_Provided entries:_
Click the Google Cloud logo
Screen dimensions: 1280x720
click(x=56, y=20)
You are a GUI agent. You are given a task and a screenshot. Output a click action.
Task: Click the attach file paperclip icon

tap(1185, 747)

_What is needed:_ Starting at the line with "You are a GUI", copy every line up to and including the last one in the entries above.

_Answer below:_
You are a GUI agent. You are given a task and a screenshot. Output a click action.
Task: Click the attach file paperclip icon

tap(1185, 747)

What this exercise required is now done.